Talk about technological overkill . . .
Peter
8 comments:
"what happens if the power goes out while you're 'seated on the throne'?"
Use the tried and true Islamic method: Give a couple of slaps with your bare left hand.
Actually, there's probably no need to worry. Knowing the Japanese each dispenser has "battery-back up".
Oh and they solved that age old problem of smoothly tearing off the your strip of paper with a razor built right in the machine to cut it off after the right amount has been dispensed. No more of those ugly tears or those little crease marks on your TP. Oh, what will they think of next!!!
BT: Jimmy T sends.
Only one comment seems appropriate to me:
(facepalm!)
Is it intended to sit inside the toilet cubicle? In Japan, public toilets are not supplied with paper and there is usually a little old lady or man sitting out the front selling paper. OR as you travel through the train stations toilet paper (tissue packs) are distributed with advertising. So I suppose this invention might also be intended as a distribution service.
When I lived in Tokyo I saw toilets with built-in electronic bidets, heated seats, and electronic noisemakers that mimicked the sound of flushing, to disguise and mask the sound of (horrors!) flatulence.

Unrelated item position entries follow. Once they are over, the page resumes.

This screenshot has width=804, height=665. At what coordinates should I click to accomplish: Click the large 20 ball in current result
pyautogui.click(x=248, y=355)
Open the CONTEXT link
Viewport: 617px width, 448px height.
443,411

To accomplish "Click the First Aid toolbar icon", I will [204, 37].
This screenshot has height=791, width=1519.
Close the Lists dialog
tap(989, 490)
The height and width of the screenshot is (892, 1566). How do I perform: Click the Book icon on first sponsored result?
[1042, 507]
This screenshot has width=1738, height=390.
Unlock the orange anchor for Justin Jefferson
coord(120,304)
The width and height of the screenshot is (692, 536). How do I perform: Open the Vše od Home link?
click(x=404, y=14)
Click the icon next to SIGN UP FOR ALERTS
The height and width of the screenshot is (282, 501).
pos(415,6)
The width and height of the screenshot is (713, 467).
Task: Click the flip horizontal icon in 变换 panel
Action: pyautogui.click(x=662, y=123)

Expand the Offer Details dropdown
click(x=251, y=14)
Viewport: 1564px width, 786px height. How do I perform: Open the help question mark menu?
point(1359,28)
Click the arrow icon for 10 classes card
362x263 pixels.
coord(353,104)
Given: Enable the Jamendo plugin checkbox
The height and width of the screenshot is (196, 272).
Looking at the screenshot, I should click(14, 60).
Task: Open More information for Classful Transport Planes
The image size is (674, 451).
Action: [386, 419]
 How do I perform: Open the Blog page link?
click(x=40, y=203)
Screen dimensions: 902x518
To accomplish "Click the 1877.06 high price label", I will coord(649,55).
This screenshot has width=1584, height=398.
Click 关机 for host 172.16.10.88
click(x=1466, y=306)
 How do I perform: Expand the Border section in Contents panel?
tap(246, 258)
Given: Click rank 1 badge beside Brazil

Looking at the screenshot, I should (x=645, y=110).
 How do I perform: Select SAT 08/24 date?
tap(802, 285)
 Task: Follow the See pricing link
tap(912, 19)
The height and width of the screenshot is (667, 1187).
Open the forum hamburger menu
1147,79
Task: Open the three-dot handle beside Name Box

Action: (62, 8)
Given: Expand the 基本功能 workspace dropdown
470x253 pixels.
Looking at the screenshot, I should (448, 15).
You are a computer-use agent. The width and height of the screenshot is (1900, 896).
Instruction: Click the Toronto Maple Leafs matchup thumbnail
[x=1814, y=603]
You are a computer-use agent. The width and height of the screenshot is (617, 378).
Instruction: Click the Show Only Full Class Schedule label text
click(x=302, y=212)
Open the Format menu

I also read about a new feature being developed that incorporated chemical sniffers to detect signs of cancer in the user. I shit you not.
-Don in Oregon
There is more than one reason that I never leave the house without two clean, large bandanas in my pockets. As cheap as they are I have no regrets when I come home without one. If going to a wedding or funeral I take four.
And, yes, I have had to wipe with one during an unfortunate trip where I got a bad case of the runs while between towns and rest stops. All cotton bandanas are, after all, biodegradable.
Some other Peter.
But only after washing your hands.
Not a new problem. 50 years ago you'd be lucky if a public loo had any paper. My father always carried loo paper in his wallet.